## start ARTICLE

So we now have a copy in $t expanded to be our snowman, and running d(0)
through d(7) and printing $t in each case will produce the snowman as it
appears during the game.

Let's now write an easy routine to process guesses, we might as well get
the bits sorted:

| sub g {
|     $g="";
|     while( $g !~ /^[a-z]/ ) {
|         print "Guess:";
|         $g=<STDIN>;
|     }
|     $g=substr($g,0,1);
|     if(! grep {/$g/} @g ) {
|         push(@g,$g);
|     }
| }

So we get our past guesses in @g, and our current guess in $g.

## end ARTICLE
## start ENTRIES SUPPLIED

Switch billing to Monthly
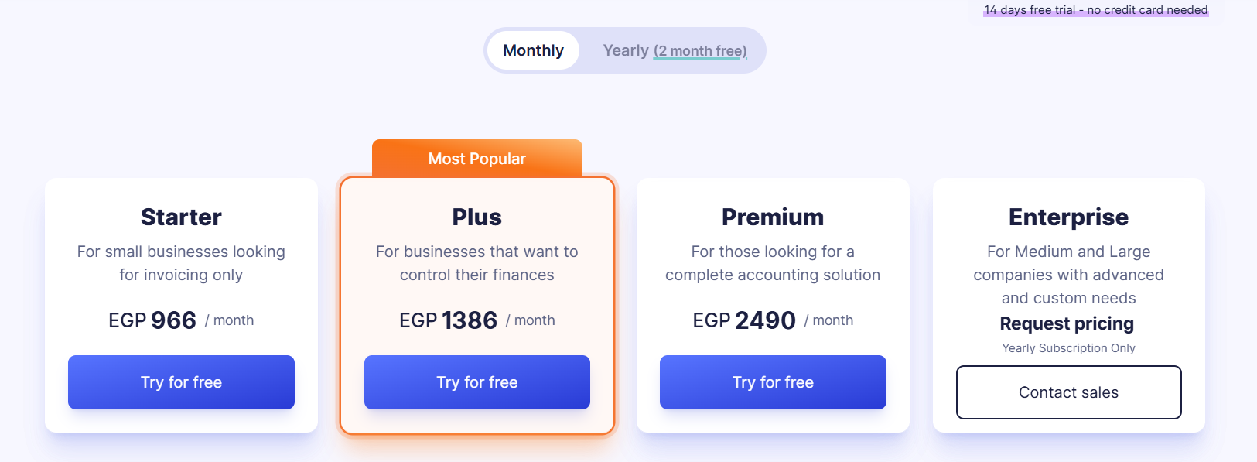The height and width of the screenshot is (462, 1257). pos(533,50)
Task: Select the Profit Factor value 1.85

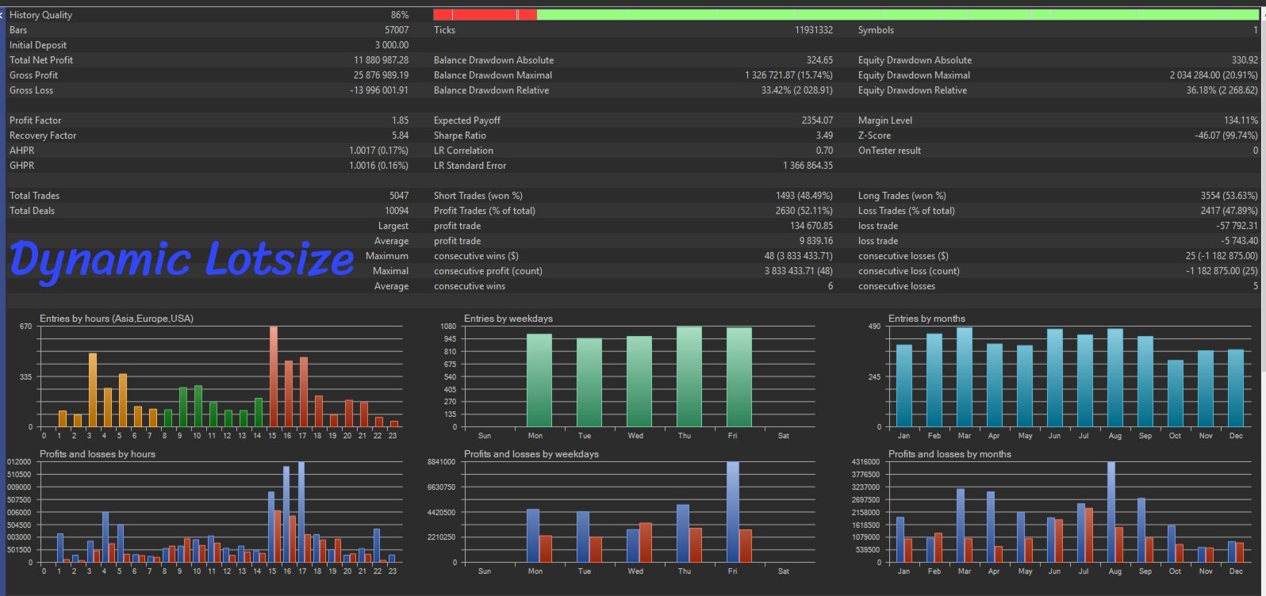Action: coord(400,120)
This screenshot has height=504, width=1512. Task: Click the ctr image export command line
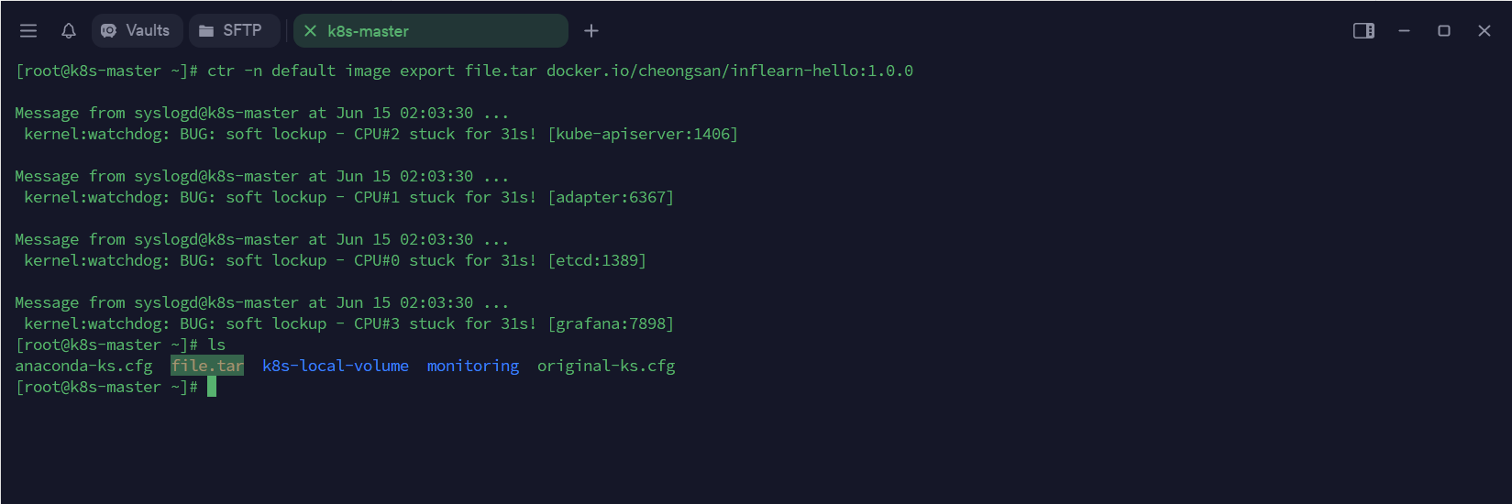point(559,71)
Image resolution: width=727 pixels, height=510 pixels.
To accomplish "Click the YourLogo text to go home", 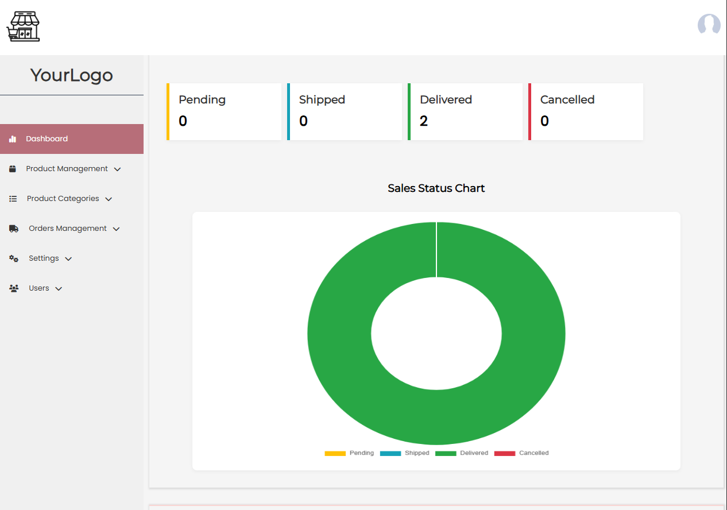I will pyautogui.click(x=72, y=75).
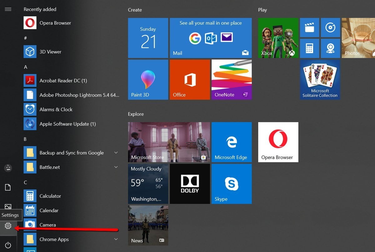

## end ENTRIES SUPPLIED

INSTRUCTIONS:
(a) In the snowman game tutorial, which variable holds the past guesses?
(b) Write out everything in the snowman game tutorial from "So we now have" down to "during the game.".
(c) Write what comes next in the snowman game tutorial, starting after its final sentence.
These items come from a different source than the snowman game tutorial.

FINAL ANSWERS:
(a) @g

(b)
So we now have a copy in $t expanded to be our snowman, and running d(0)
through d(7) and printing $t in each case will produce the snowman as it
appears during the game.

(c)
What we haven't yet done at this point is to work out what our good
and bad guesses are, so let's do that. Writing this routine is
complicated, but we have our good old friend the regular expression
to help us (remember that $z has our chosen word):

| sub z {
|     # make a copy of the word, we don't want to overwrite the
|     # original
|     $Z=$z;
|     # re-calculate our level from scratch
|     $L=0;
|     # set up a regex excluded character class
|     $a="[^";
|     # and an empty array for the bad guesses
|     @G=();
|
|     for(@g) {
|         if( !($Z=~/$_/) ) {
|             # this is a bad guess
|             $L++;
|             push(@G,$_);
|         }
|         else {
|             # this is good, so exclude this from our regex
|             $a .= $_;
|         }
|     }
|
|     # close our character class
|     $a .= " ]";
|     # substitute all characters we *haven't* guessed
|     # correctly for underscores.
|     $Z =~ s/$a/_/g;
|
|     if( $Z !~ /_/ ) {
|         # we've found everything
|         $D = 1;
|     }
| }

So we now have the thing we want to display (for the word) in $Z, we
have the number of bad guesses in $L, and the bad guess list in @G. We
also have $D set if we need to finish. So this is our game engine almost
done.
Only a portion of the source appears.